The William H. Donner was an American Great Lakes freighter that was built in 1914 by the Great Lakes Engineering Works of Ashtabula, Ohio for service on the Great Lakes of North America. She was used to transport bulk cargoes such as iron ore, coal, grain and occasionally limestone. She operated from 1914 as a bulk carrier to 1970 when she was converted to a floating crane ship with two cranes. In order to facilitate better maintenance most of the ship's superstructure was eventually removed. It remained in service until 2016, when it was deemed obsolete to requirements. In 2020, the vessel, which consisted of only the hull and minus the cranes, was finally sold for scrap. It was towed on December 17 from Marinette Wisconsin to the Purvis Scrap Yard in Soo, Ontario Canada above the Soo Locks. The dismantling process will begin sometime in early 2021.

History

The Donner was launched on May 7, 1914 as hull number #134. She had a length of 524-feet, a beam of 54-feet and a height of 30-feet. She was built using the Isherwood System of longitudinal construction of ships, powered by a 1,900 horsepower triple expansion steam engine and fueled by two coal-fired Scotch marine boilers. She had the official number U.S. #212354. She was commissioned by the Mahonig Steamship Company ( M.A. Hanna & Co., Mgr.) of Cleveland, Ohio. Her homeport was Fairport, Ohio. She entered service on July 7, 1914 clearing Ecorse, Michigan bound for Cleveland, Ohio.

**Stored data**
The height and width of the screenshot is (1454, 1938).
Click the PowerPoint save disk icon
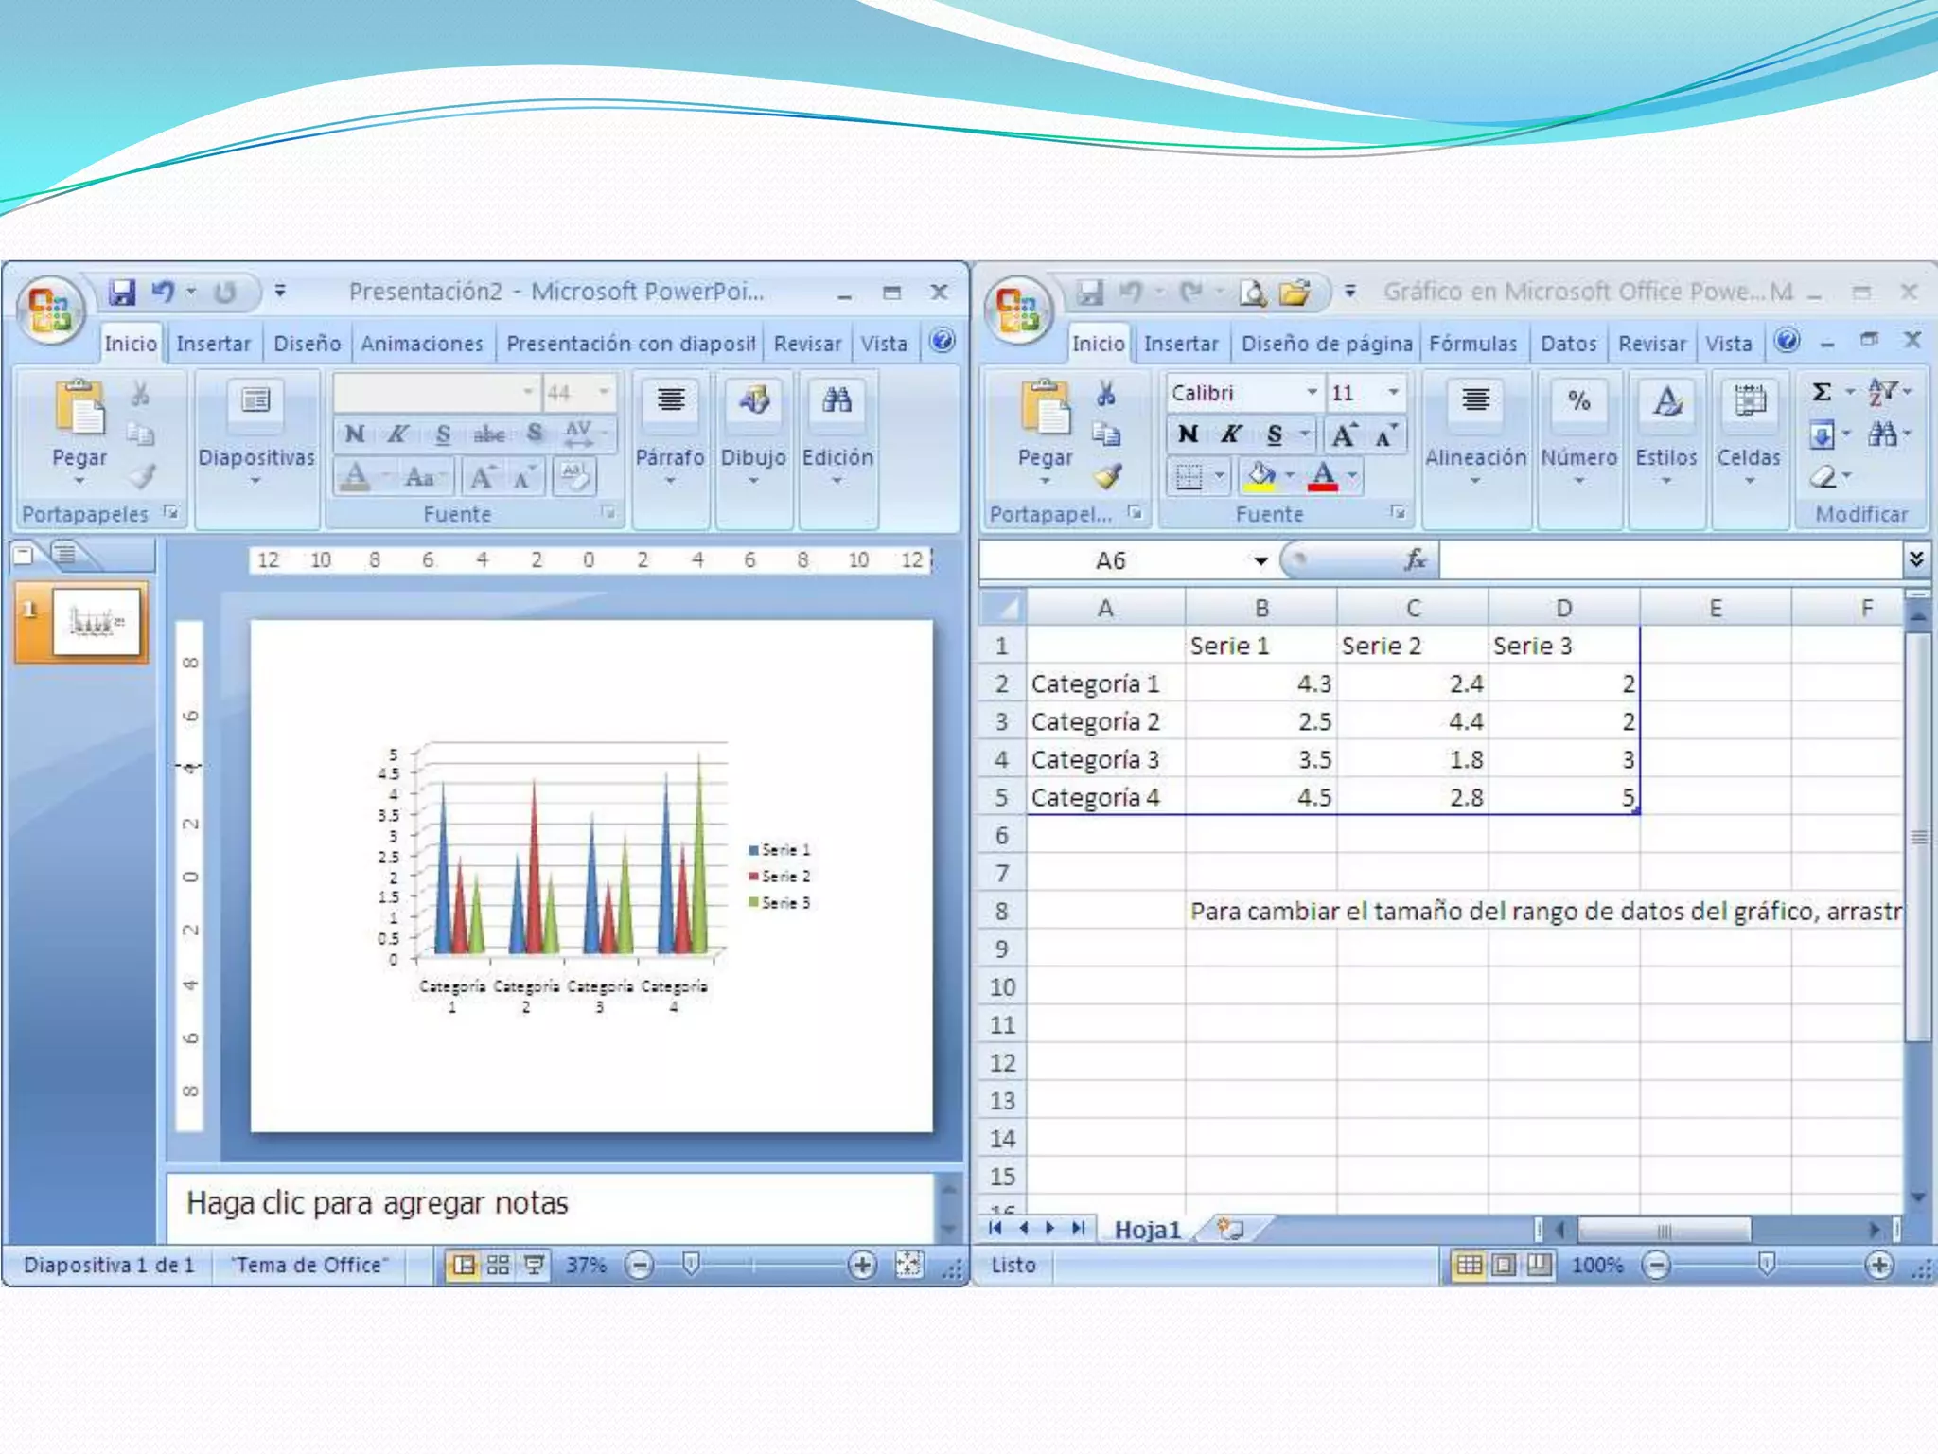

**Work to complete**
- 1) In the freighter article, how much horsepower did the Donner's triple expansion steam engine produce?
- 2) Rewrite the stretch of the freighter article from "The Donner was" through "for Cleveland, Ohio.", putting "oil-fired" wherever "coal-fired" appears.
The material has no connection to the freighter article.

**Answers to the tasks**
- 1) 1,900 horsepower

- 2)
The Donner was launched on May 7, 1914 as hull number #134. She had a length of 524-feet, a beam of 54-feet and a height of 30-feet. She was built using the Isherwood System of longitudinal construction of ships, powered by a 1,900 horsepower triple expansion steam engine and fueled by two oil-fired Scotch marine boilers. She had the official number U.S. #212354. She was commissioned by the Mahonig Steamship Company ( M.A. Hanna & Co., Mgr.) of Cleveland, Ohio. Her homeport was Fairport, Ohio. She entered service on July 7, 1914 clearing Ecorse, Michigan bound for Cleveland, Ohio.